# Text to read:
-------
2010-06-03 Thread Sean Dockray


Briefly, we say that The Public School is a school with no curriculum.  
Which means that the curriculum comes out of the people participating  
in the school, in the life of the school. Because teachers, students,  
and administrators are constantly switching places, sometimes several  
times in a day, it's not simply the class, but the whole curriculum,  
the entire institution that is part of the regular discussions. Lots  
of people make the project. The Public School works by asking people  
to propose classes that they wanted to take (or teach); and then  
others can begin saying their interested, having discussions, sharing  
resources, etc; and then the classes that seem the most vital or  
timely or provocative are scheduled. There is no disciplinary  
framework (the school is not accredited and it has nothing to do with  
the public school system in the US) which means the people involved  
often come from different places and can have significantly different  
investments in the subject matter. Unlike online learning which uses  
the internet to broadcast classes, to disperse the classroom, we're  
more interested in using it as a way of getting people together, in  
trying to activate the radical potential of the classroom.
-------
# Data entries:
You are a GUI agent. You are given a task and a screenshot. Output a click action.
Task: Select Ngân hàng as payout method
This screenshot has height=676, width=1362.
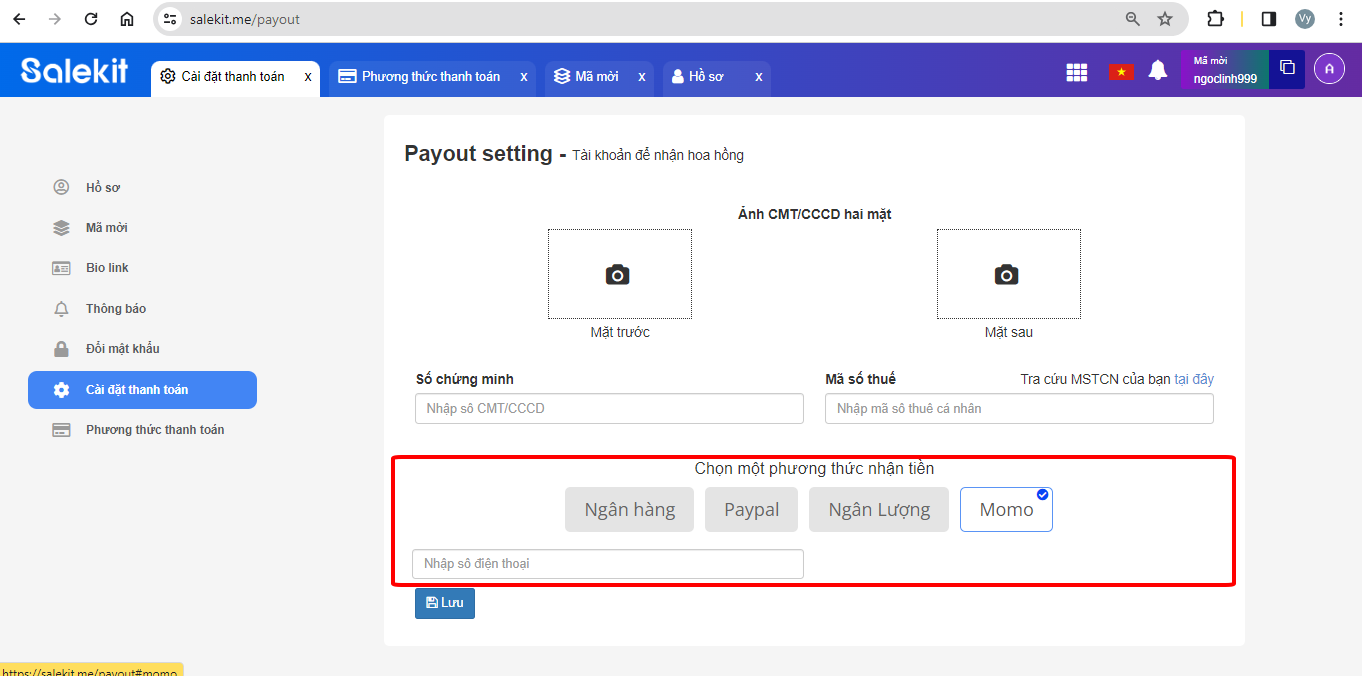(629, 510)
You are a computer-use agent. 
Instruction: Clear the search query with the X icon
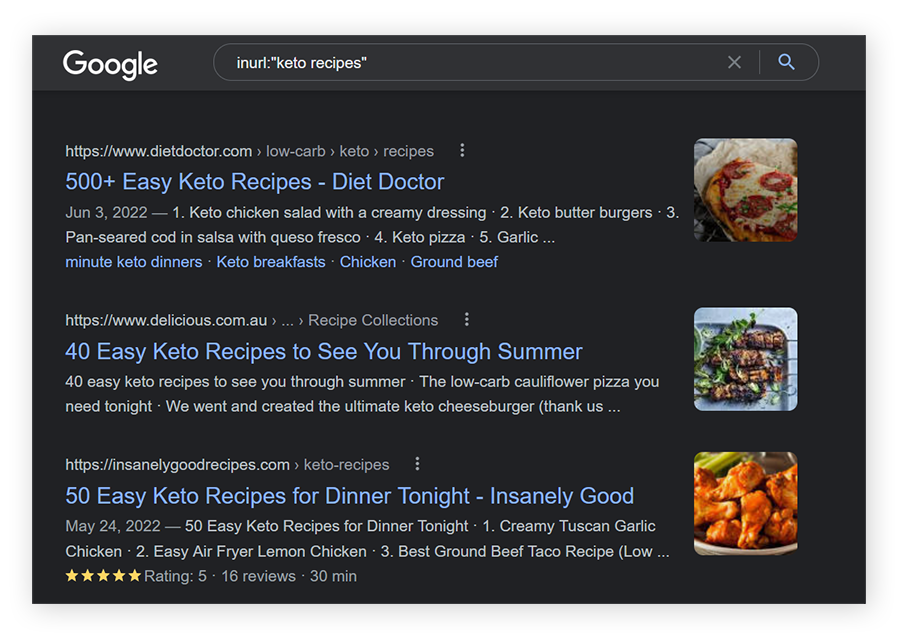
-------
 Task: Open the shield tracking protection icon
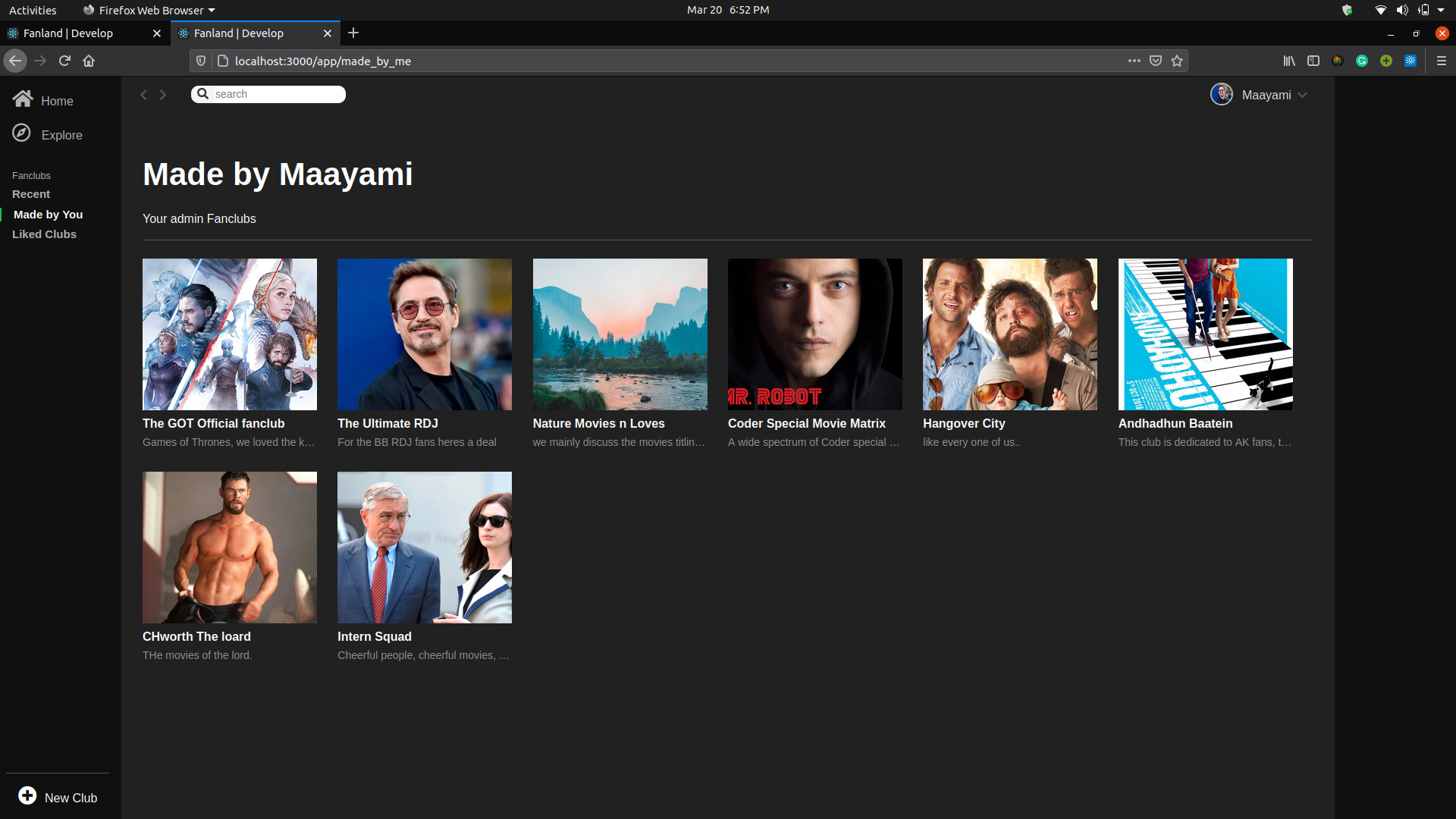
-------
# Jobs:
(a) List the roles that, according to the text about The Public School, people are constantly switching between.
(b) Continue the text about The Public School from where it stops.

# Solved tasks:
(a) teachers, students, administrators

(b)
Although they are independent, RG and The Public School do have a  
relationship that's both conceptual and technical. Practically,  
classes at The Public School can use an issue from RG as a  
syllabus. A few examples of this (accessible from the RG tab right  
under the class title):


Kultural Kapital -- http://la.thepublicschool.org/class/1326
UC Strikes and Beyond -- http://la.thepublicschool.org/class/1856
Economies of Attention -- http://la.thepublicschool.org/class/1445
Queer Technologies -- http://la.thepublicschool.org/class/64
Performance/ Performativity/ Enactment -- 
http://la.thepublicschool.org/class/1515

But this also means that as classes happen at The Public School, the  
people involved with that class will scan and upload readings to add  
to the syllabus. On the RG side of things, if the issue is shared,  
then that means anyone can add a text into it (for example, I made the  
Kultural Kapital issue shared and then someone added Jason Read's  
Micro-Politics of Capital text). It's a double movement into and out  
of the discussion of the class.


The Public School is obviously localized (in several cities), relative  
to RG. But hopefully the class webpages themselves can be a  
resource to groups of people anywhere who want to do the same class.  
We don't record classes or broadcast them or anything (partly because  
it is usually boring to watch, but mostly because it impedes the  
physical meeting as people futz with technology or hold their tongue)  
but we do try and circulate the class idea itself and perhaps some  
material and organizing discussion. I know that Kultural Kapital has  
happened, or is happening now, in at least 2 other places!


So to respond to your question a little more generally, Renate, RG  
predates The Public School by a few years, but both are motivated by a  
certain tendency towards self-education and engaged autonomy (Charles  
Esche?). They are both collaborative to the point that the each has a  
life of its own.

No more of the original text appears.